Category Archives: Research

Some urban researchers are careless…and wrong

I have read a number of scholarly articles in which the authors were using census Urbanized Area data from 2000 or later in which they described those areas as consisting of territory with a population density of 1,000 or more. And that is incorrect. The density threshold for adding blocks or other small areas to an Urbanized Area (or Urban Cluster) is 500 persons per square mile. I’m not into naming and shaming and won’t. But come on! If you can’t even describe the data you are using accurately, why should anyone trust anything else you are saying?

I know where the error comes from. Starting with the 2000 census, the Census Bureau dramatically changed how they defined the notion of “urban” and Urbanized Areas (for the most part greatly improving the definition). Under the old definition, it was the case that a small area had to have a population density of at least 1,000 persons per square mile to be included in an Urbanized Area. An excellent summary of how the census definition of “urban” has evolved can be found here.

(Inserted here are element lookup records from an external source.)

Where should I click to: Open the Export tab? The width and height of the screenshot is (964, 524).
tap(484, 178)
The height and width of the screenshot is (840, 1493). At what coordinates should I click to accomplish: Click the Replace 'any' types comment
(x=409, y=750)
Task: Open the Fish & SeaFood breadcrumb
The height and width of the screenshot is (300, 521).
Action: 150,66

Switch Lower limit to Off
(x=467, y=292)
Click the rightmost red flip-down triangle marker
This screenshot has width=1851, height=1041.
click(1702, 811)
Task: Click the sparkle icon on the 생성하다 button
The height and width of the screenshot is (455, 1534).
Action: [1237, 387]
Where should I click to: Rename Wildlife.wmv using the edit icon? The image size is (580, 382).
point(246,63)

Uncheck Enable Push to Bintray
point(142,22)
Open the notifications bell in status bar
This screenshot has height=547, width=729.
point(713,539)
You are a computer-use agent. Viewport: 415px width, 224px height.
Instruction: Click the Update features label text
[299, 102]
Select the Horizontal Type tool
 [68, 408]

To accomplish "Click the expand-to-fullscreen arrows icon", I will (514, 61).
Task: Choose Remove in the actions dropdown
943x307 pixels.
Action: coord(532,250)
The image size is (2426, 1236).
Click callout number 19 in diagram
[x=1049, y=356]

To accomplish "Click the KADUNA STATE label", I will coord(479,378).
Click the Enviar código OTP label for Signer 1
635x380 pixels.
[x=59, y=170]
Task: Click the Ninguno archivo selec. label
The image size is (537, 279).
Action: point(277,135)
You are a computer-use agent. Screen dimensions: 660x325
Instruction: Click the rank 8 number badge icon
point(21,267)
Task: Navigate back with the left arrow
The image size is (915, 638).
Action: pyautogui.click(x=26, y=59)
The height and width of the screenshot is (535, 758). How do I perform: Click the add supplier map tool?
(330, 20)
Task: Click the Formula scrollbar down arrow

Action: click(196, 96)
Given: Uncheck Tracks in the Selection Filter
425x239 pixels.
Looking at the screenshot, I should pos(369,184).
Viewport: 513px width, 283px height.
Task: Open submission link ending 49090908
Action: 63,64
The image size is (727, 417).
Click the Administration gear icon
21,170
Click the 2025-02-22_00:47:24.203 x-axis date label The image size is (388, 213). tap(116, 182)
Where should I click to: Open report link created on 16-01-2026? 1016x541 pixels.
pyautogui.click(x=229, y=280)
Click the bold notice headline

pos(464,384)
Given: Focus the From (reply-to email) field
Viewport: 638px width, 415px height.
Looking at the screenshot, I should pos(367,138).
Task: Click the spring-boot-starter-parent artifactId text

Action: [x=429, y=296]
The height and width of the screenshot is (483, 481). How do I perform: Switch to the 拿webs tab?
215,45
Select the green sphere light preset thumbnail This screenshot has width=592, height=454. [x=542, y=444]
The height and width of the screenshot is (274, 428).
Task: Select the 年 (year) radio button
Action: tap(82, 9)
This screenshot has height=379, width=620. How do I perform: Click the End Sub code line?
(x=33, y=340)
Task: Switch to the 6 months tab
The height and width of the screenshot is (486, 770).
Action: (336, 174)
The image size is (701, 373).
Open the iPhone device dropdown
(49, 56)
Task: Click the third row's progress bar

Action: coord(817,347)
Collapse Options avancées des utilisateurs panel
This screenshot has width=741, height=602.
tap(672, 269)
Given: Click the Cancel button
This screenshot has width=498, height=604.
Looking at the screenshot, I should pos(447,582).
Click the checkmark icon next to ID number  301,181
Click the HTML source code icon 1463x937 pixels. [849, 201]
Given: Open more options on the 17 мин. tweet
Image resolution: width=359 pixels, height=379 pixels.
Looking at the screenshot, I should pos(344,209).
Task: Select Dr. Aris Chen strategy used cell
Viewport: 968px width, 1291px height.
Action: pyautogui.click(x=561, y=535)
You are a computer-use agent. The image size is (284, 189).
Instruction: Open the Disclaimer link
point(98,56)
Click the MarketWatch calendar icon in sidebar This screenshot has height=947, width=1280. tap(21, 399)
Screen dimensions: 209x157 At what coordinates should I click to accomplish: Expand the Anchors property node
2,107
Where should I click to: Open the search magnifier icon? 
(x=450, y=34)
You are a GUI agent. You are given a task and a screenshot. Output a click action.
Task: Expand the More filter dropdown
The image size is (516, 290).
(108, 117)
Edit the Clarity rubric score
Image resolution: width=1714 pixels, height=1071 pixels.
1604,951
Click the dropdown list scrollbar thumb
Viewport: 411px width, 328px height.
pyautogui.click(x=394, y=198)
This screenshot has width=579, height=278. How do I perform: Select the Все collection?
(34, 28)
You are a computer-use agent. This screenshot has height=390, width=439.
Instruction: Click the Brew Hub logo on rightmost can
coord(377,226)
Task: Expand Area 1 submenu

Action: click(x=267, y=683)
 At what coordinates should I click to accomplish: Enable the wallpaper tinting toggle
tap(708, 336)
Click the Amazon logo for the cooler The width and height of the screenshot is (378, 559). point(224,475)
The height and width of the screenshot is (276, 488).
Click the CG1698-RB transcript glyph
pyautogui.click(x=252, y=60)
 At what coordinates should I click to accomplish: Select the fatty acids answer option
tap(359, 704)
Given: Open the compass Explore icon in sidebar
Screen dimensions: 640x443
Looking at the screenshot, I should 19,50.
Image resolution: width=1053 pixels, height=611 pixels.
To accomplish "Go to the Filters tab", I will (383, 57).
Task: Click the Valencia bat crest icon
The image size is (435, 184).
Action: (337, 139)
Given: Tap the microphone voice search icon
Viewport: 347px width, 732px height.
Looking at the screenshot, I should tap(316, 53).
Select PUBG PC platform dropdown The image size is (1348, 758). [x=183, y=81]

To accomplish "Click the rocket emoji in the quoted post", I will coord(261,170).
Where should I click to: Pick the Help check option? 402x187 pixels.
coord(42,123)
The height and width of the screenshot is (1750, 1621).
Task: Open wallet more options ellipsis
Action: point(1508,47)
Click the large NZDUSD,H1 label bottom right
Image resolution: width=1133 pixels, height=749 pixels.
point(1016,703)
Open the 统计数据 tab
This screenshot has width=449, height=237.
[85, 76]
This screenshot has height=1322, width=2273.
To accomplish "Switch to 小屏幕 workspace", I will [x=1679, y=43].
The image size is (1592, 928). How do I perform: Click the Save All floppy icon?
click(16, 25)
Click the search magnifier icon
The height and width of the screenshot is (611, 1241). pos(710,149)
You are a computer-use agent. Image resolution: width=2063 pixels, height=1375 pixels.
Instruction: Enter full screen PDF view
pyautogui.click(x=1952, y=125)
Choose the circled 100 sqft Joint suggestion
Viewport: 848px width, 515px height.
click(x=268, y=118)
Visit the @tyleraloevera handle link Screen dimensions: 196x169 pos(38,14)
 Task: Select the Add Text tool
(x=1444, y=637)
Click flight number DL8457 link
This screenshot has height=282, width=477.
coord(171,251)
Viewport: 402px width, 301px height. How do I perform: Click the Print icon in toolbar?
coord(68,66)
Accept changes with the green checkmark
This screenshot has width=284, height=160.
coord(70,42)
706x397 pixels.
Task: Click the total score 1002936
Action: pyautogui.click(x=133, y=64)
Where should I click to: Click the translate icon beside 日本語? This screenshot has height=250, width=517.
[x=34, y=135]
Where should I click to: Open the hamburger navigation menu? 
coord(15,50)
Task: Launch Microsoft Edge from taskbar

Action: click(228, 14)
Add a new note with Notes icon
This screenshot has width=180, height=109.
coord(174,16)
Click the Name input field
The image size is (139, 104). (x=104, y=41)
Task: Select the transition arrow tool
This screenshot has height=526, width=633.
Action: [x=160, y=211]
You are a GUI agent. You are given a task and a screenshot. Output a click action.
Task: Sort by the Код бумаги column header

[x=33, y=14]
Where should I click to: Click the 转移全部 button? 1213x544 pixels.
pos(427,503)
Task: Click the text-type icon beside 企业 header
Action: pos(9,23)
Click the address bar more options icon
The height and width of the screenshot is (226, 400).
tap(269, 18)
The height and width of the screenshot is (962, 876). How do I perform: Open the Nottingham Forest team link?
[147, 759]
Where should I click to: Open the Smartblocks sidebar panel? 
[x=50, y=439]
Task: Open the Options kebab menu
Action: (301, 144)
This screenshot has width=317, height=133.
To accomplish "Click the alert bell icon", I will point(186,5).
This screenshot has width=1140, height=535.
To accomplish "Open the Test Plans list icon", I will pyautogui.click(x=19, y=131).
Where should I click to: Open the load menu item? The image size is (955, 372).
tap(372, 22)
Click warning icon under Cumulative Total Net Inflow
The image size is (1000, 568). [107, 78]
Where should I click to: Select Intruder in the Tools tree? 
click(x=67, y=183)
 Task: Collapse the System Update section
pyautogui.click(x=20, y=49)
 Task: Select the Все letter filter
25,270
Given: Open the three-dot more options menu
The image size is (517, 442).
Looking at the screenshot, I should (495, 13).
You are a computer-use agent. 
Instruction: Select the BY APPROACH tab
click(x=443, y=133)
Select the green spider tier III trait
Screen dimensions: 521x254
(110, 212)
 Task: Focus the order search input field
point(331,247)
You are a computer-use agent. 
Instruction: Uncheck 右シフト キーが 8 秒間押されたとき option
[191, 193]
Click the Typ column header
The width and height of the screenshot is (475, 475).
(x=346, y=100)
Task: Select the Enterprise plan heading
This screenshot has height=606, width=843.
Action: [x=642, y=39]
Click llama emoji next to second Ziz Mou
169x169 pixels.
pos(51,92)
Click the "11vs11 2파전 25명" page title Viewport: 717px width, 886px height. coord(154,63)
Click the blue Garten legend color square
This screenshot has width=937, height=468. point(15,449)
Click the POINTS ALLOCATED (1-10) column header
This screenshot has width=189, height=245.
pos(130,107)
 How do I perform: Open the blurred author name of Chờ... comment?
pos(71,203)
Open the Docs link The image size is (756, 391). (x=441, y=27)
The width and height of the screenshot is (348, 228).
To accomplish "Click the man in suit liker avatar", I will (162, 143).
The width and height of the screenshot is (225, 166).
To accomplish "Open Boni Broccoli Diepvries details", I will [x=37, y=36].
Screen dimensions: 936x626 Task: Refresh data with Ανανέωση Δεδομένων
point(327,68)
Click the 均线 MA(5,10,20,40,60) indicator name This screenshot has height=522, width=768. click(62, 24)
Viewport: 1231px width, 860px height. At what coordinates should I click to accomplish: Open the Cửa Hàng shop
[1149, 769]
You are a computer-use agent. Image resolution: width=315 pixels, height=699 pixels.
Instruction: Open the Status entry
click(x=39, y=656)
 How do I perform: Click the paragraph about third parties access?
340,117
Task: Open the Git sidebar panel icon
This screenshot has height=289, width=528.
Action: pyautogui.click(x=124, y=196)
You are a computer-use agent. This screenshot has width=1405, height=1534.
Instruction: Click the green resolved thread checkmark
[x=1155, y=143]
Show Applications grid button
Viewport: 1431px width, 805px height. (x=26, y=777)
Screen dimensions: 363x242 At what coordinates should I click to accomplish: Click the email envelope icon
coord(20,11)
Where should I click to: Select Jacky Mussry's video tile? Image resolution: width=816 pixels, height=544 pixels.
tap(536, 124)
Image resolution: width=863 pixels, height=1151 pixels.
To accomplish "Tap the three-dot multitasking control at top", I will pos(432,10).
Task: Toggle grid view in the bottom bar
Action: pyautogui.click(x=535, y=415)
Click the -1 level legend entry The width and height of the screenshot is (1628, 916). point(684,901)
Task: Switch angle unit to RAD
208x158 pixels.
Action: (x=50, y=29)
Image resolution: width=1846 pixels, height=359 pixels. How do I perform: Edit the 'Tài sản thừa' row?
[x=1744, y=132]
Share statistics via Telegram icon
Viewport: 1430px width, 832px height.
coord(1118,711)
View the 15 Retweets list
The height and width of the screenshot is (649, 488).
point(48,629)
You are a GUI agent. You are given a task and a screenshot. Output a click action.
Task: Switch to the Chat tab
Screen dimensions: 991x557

I assume that a researcher making this error had read earlier articles that described Urbanized Areas as consisting of areas with densities of 1,000 or more (either correctly, if referring to pre–2000 Urbanized Areas or incorrectly, if referring to the later areas). I expect this would be the source, not the census definition of the earlier Urbanized Areas, for if these authors were too careless and lazy to look up the definition for their current work, they likely would not have done so in the past either.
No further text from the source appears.